WHAT YOU HAVE TO DO: Work out how many lines below contain the word "Facebook", then give that number alone.
════════════════════
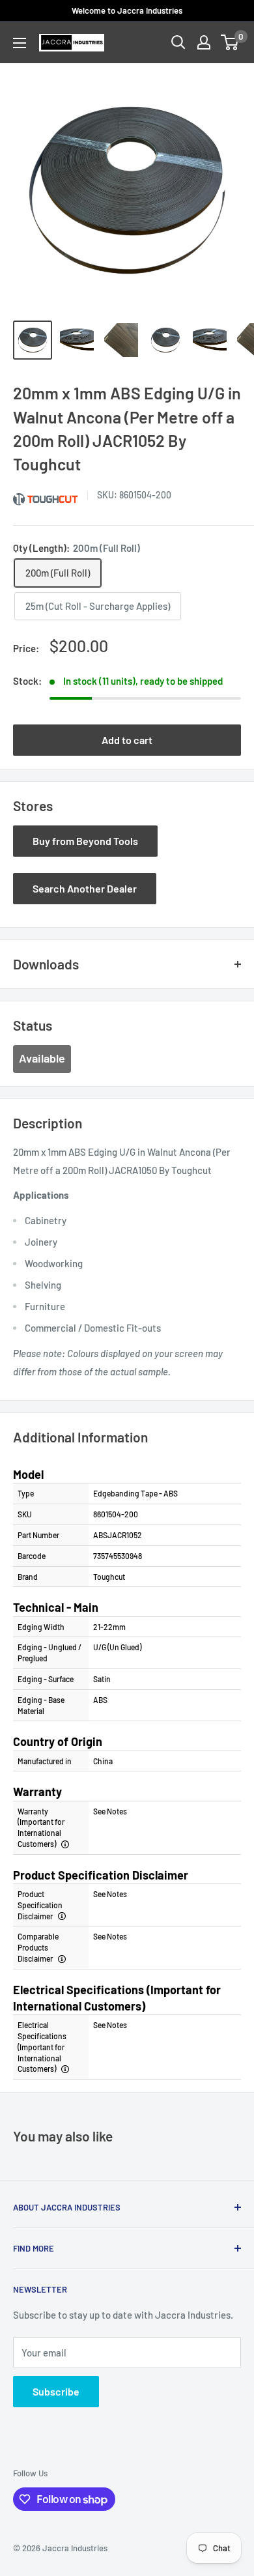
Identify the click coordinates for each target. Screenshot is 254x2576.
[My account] (203, 42)
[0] (230, 42)
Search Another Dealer (85, 888)
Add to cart (127, 740)
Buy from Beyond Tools (85, 841)
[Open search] (178, 42)
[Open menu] (19, 43)
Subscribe (56, 2391)
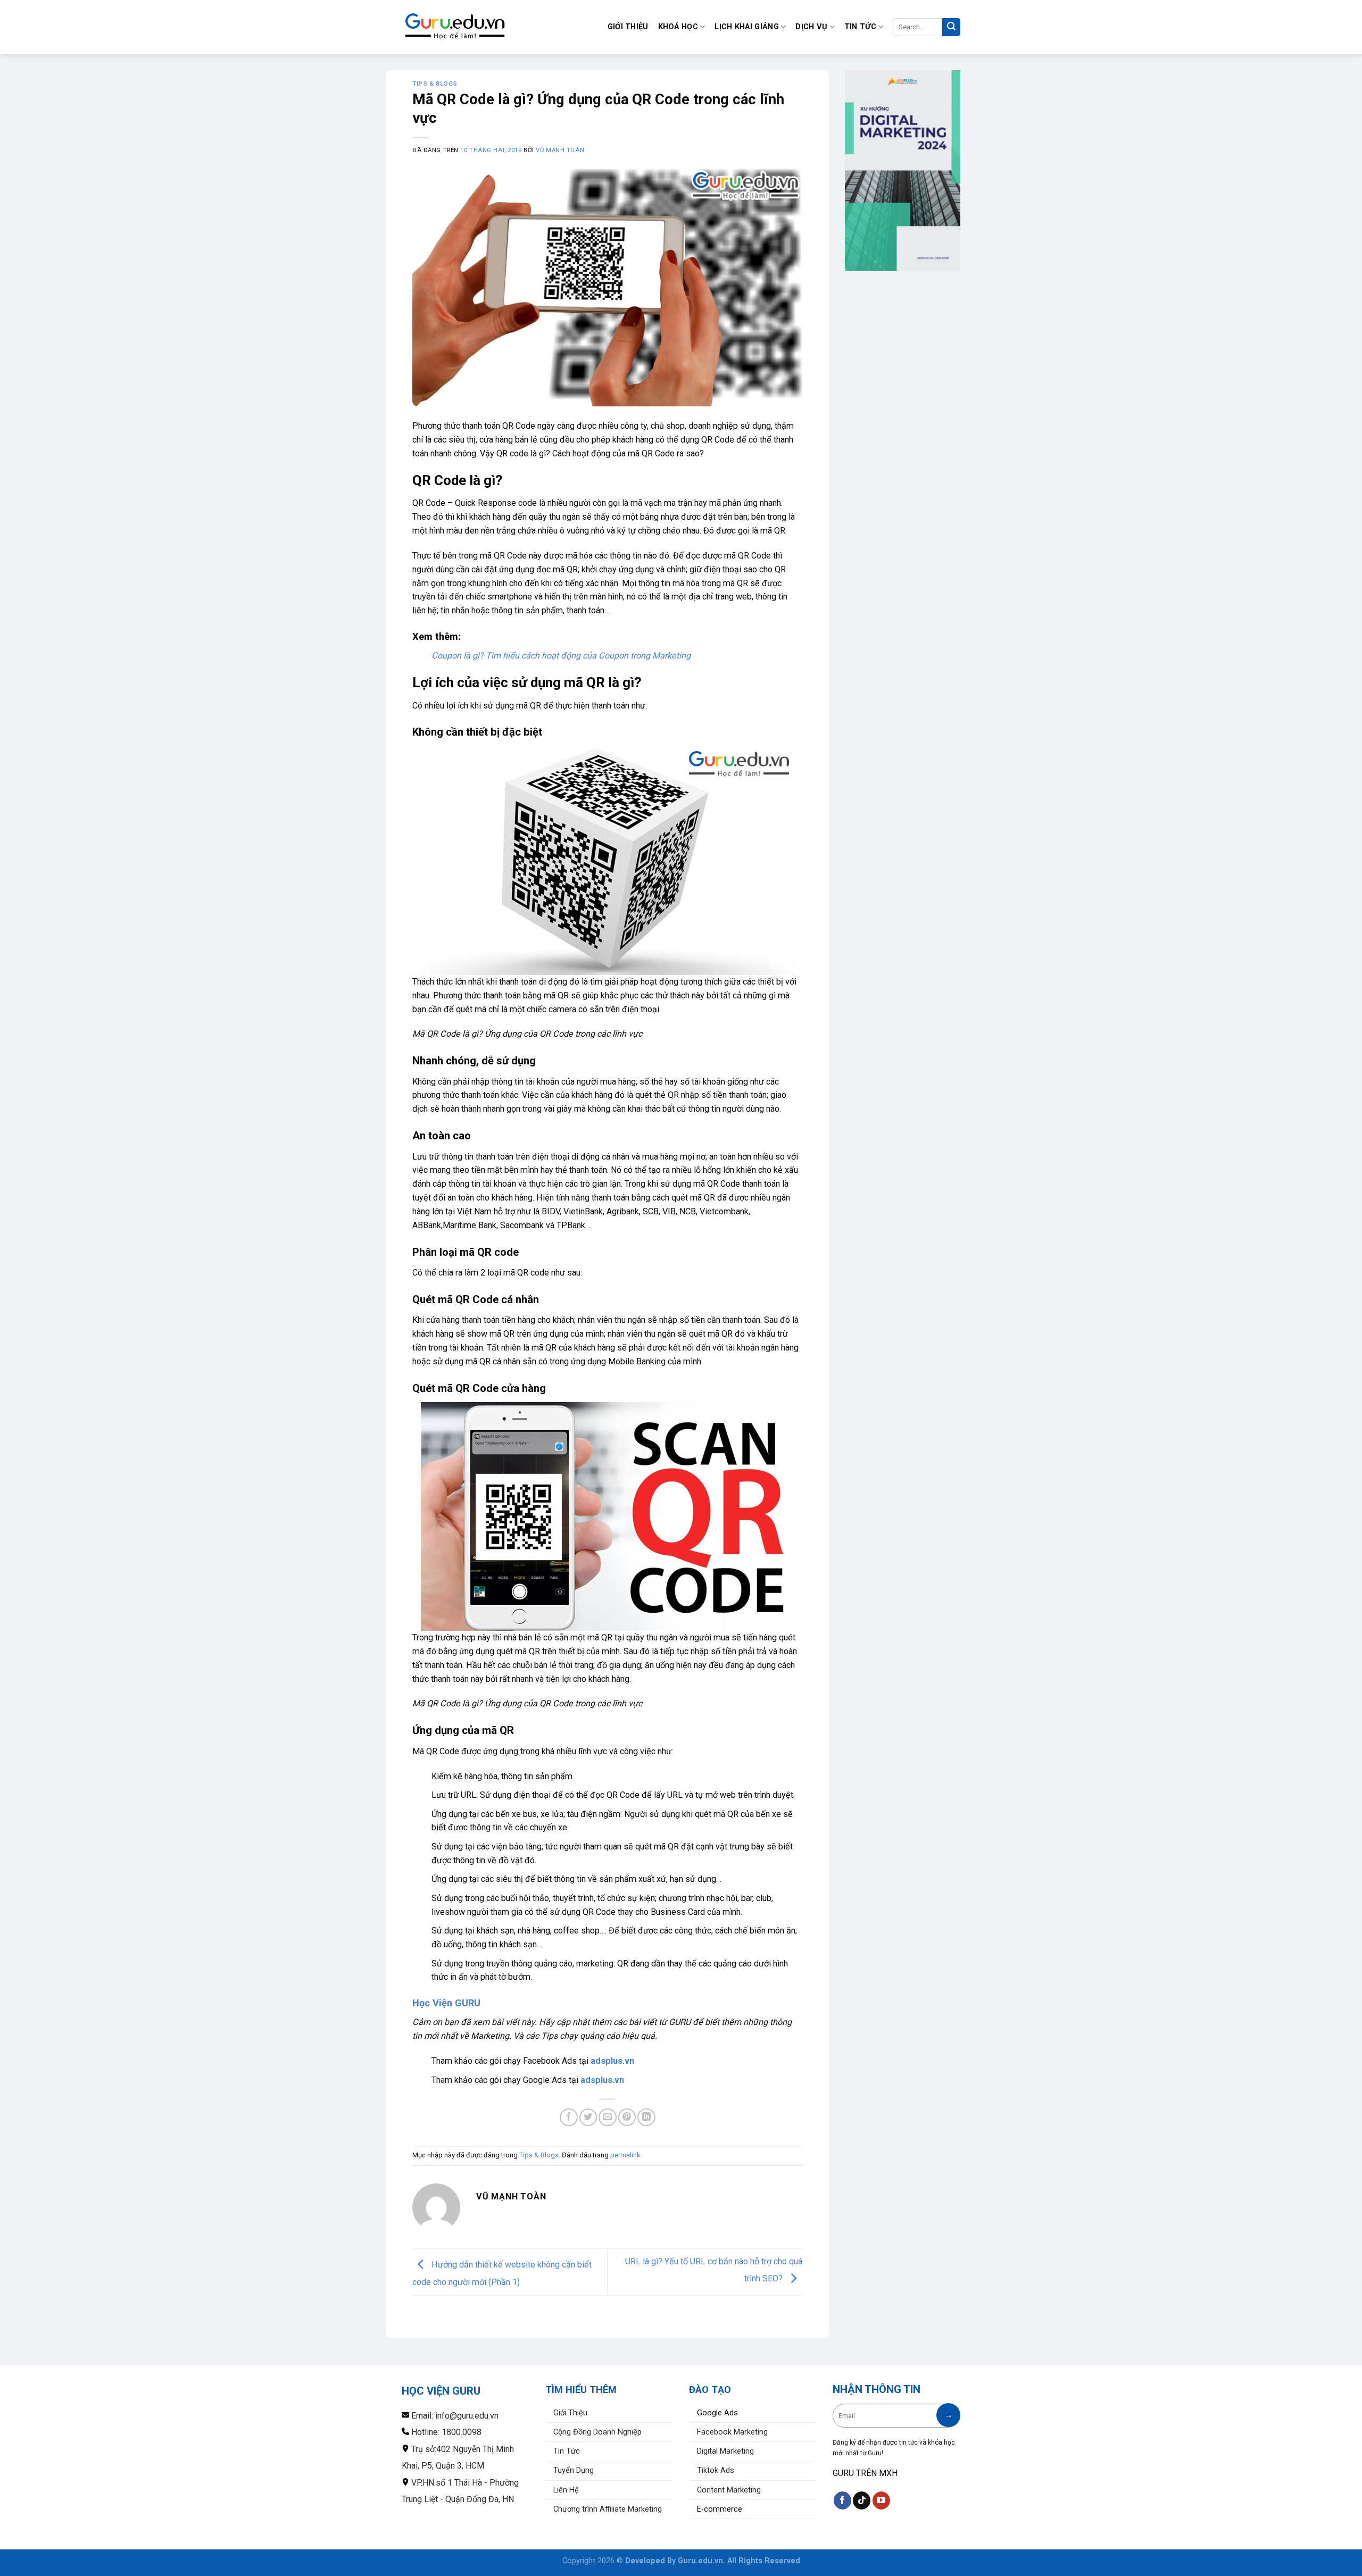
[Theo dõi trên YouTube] (881, 2500)
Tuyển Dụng (573, 2470)
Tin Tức (860, 26)
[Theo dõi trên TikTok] (861, 2500)
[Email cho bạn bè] (607, 2117)
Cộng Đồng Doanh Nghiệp (597, 2432)
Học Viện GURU (446, 2002)
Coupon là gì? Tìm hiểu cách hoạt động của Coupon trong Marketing (561, 656)
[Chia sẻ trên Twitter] (588, 2117)
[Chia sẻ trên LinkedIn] (646, 2117)
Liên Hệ (566, 2490)
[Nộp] (951, 27)
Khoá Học (678, 26)
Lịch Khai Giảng (746, 26)
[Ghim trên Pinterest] (627, 2117)
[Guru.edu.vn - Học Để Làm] (455, 27)
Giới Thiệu (628, 26)
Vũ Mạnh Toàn (560, 150)
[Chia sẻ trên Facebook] (568, 2117)
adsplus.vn (612, 2061)
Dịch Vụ (811, 26)
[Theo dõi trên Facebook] (842, 2500)
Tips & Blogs (435, 83)
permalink (625, 2155)
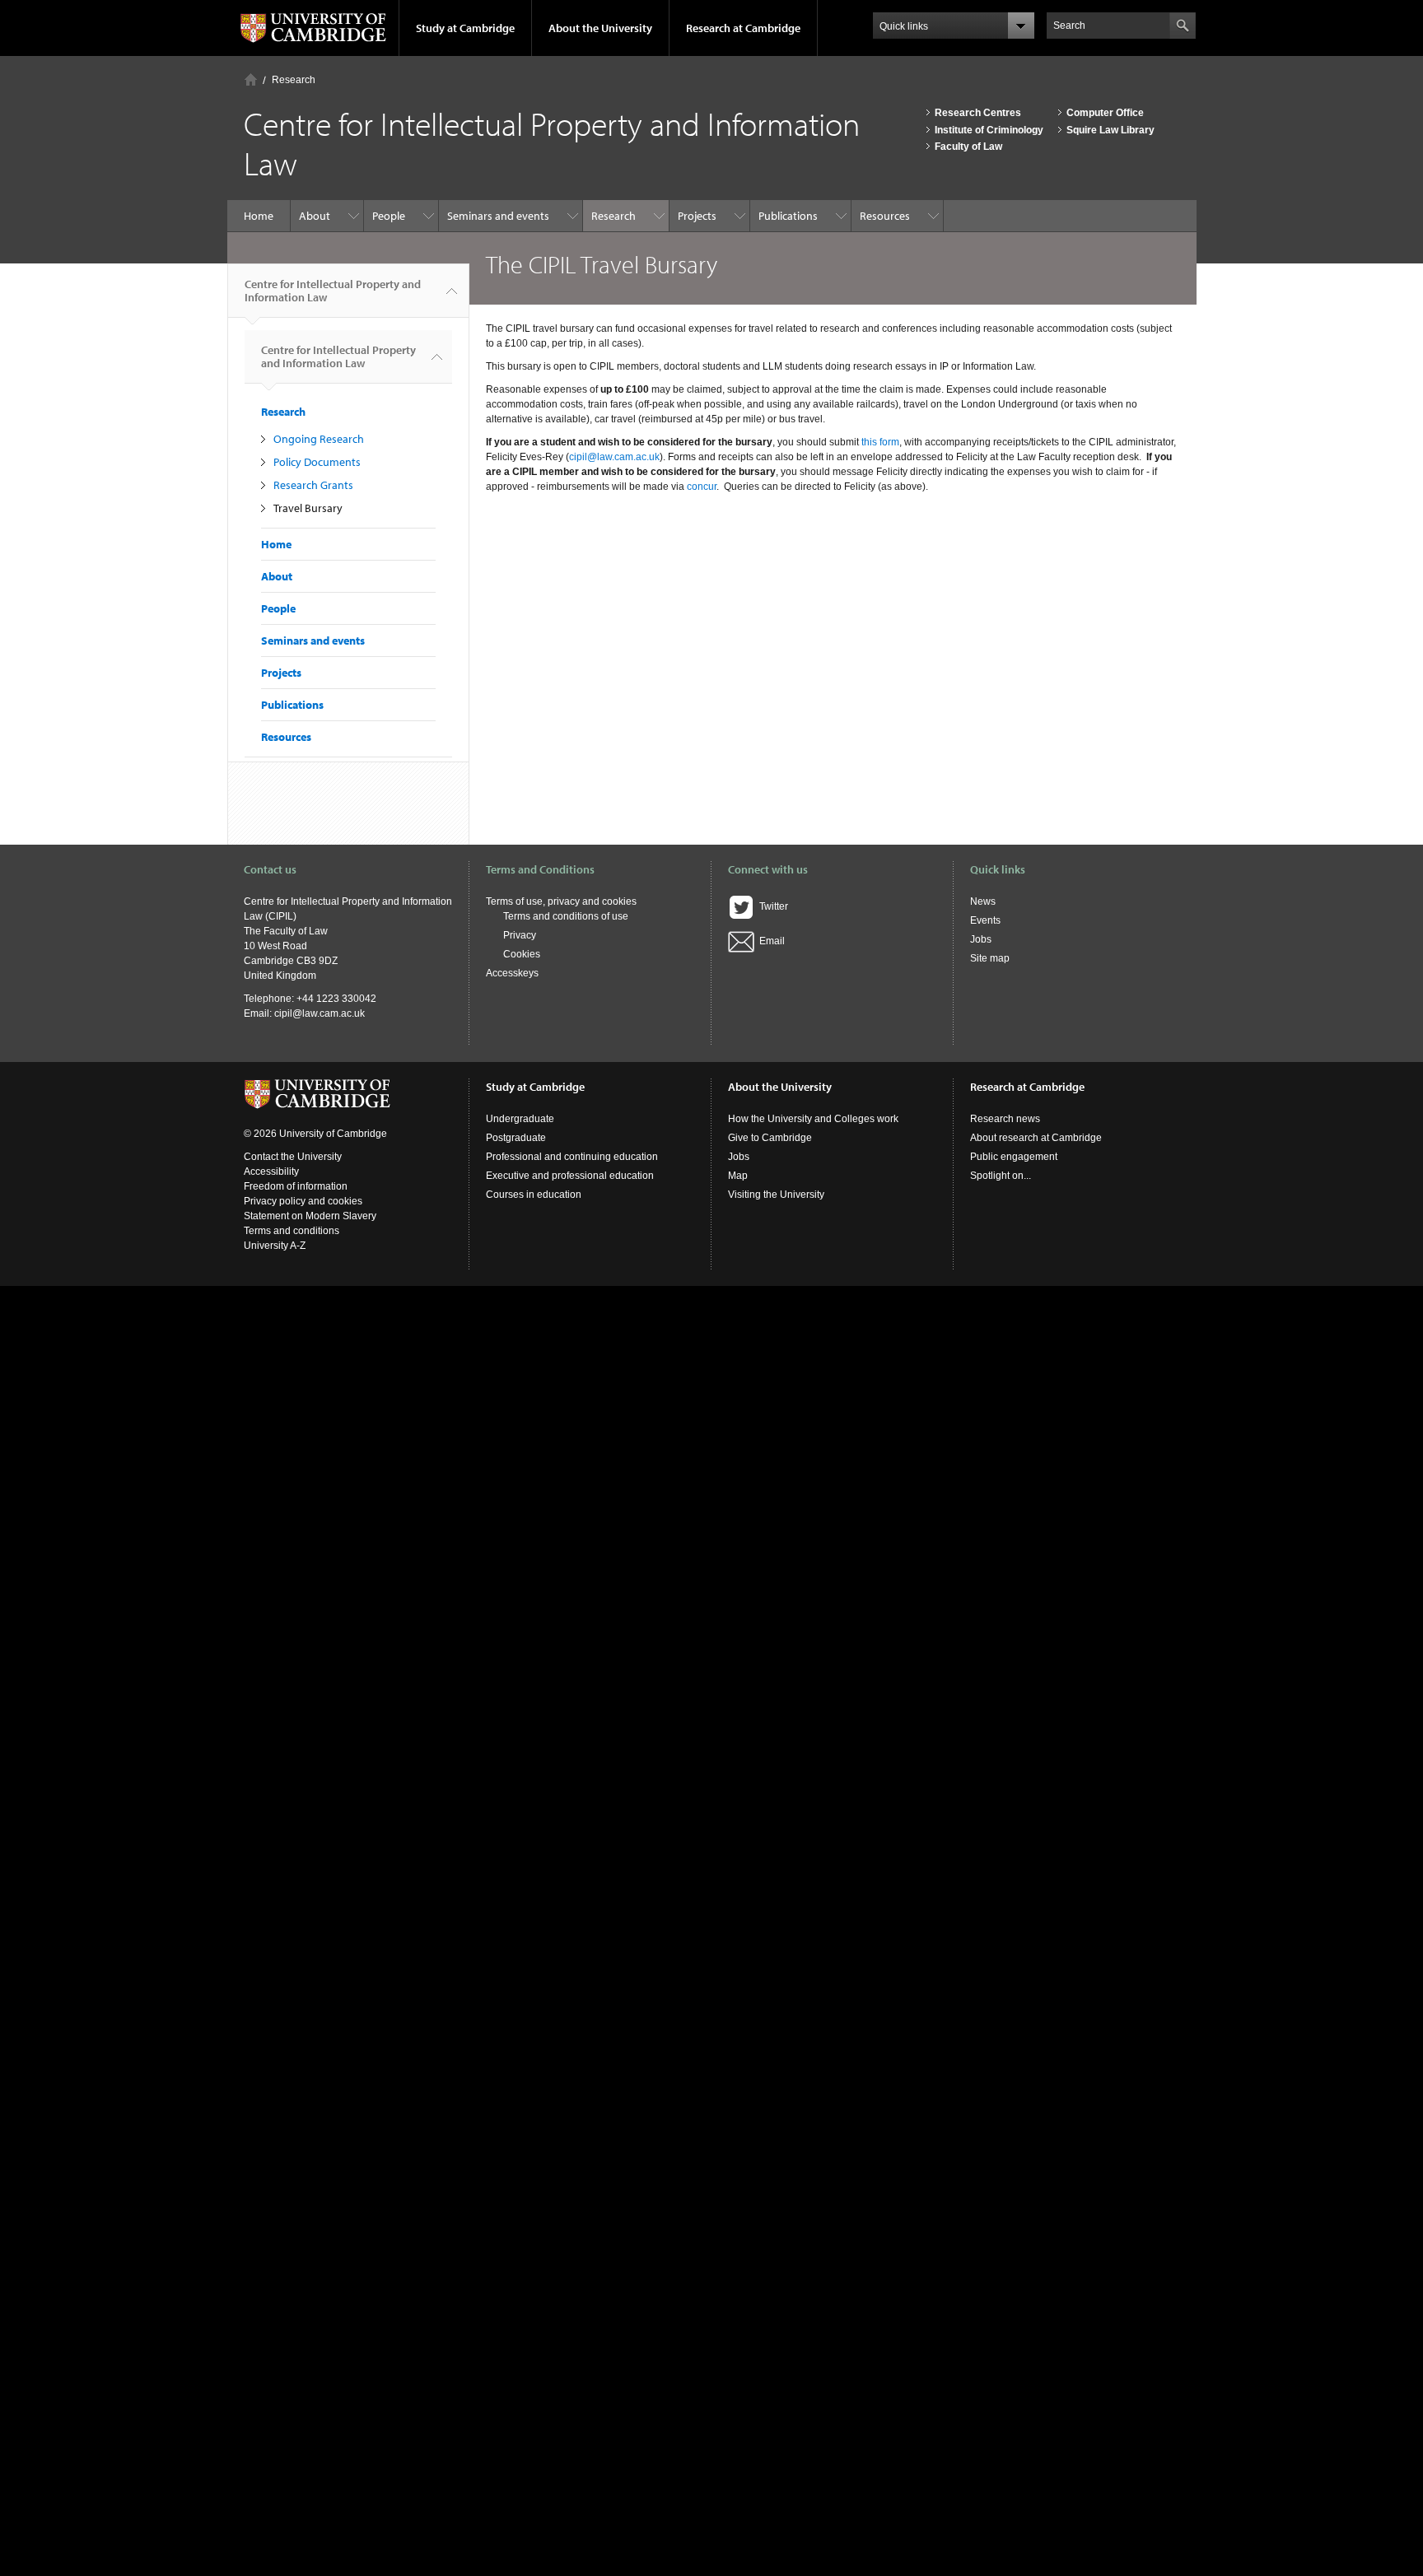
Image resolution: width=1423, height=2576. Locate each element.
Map (738, 1175)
════════════════════
WRITTEN ANSWER: 2